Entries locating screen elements
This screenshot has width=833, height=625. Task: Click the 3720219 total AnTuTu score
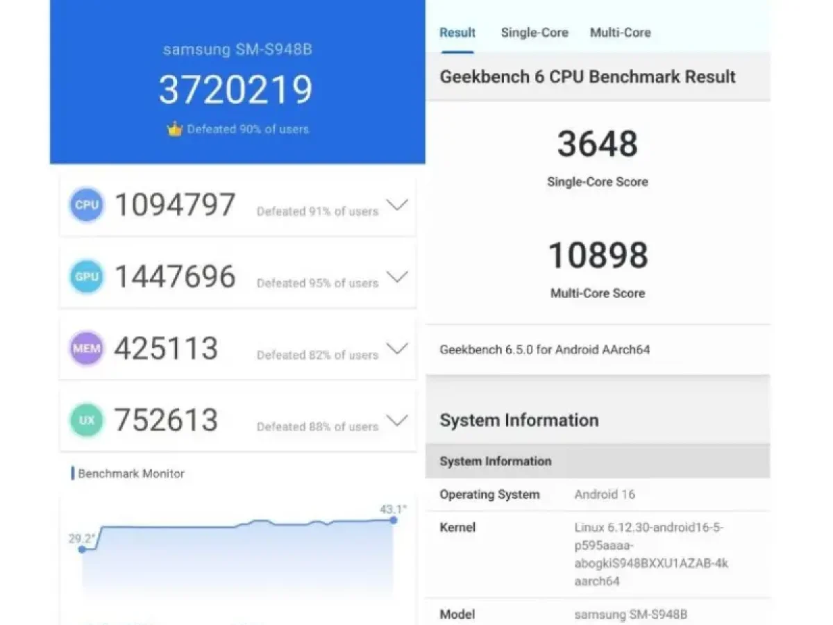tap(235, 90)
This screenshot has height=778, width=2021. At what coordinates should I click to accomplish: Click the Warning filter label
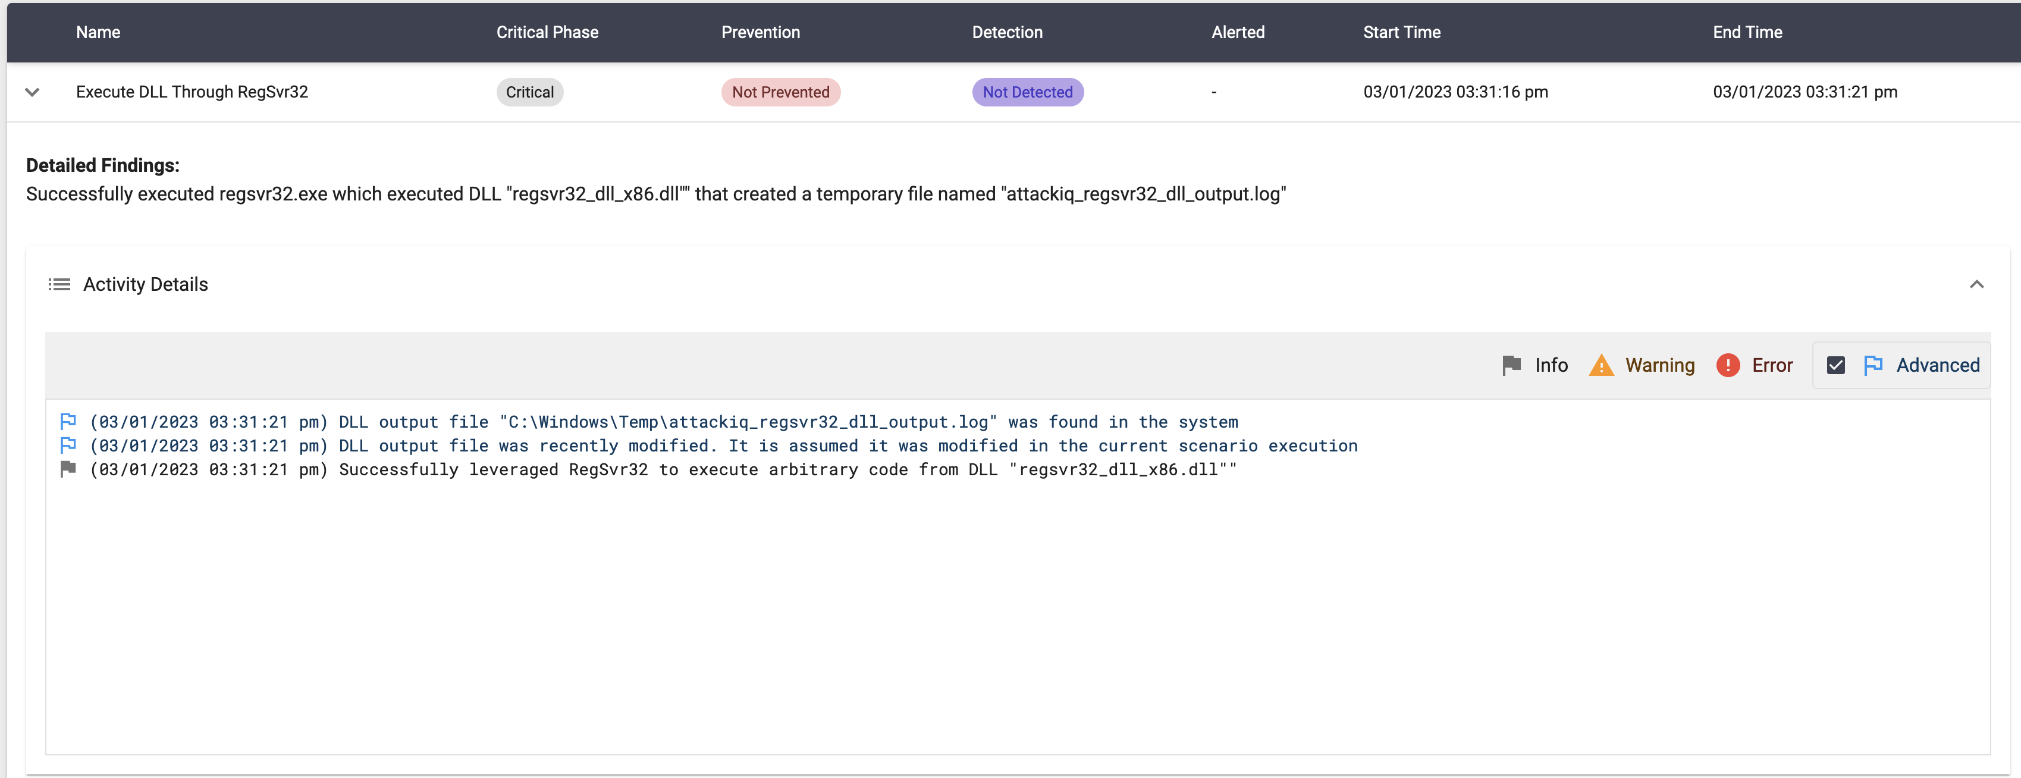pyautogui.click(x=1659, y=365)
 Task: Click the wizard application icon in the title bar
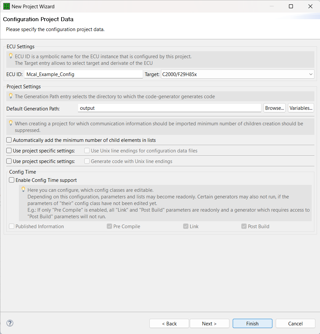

**Written task**
Lay out the text lines of every entry above as a JSON list of strings, one string per line, with blank lines dropped. Omit the pictures.

**Exercise response**
[
  "This screenshot has width=833, height=625. Task: Click the 3720219 total AnTuTu score",
  "tap(235, 90)",
  "This screenshot has height=778, width=2021. At what coordinates should I click to accomplish: Click the Warning filter label",
  "pyautogui.click(x=1659, y=365)",
  " Task: Click the wizard application icon in the title bar"
]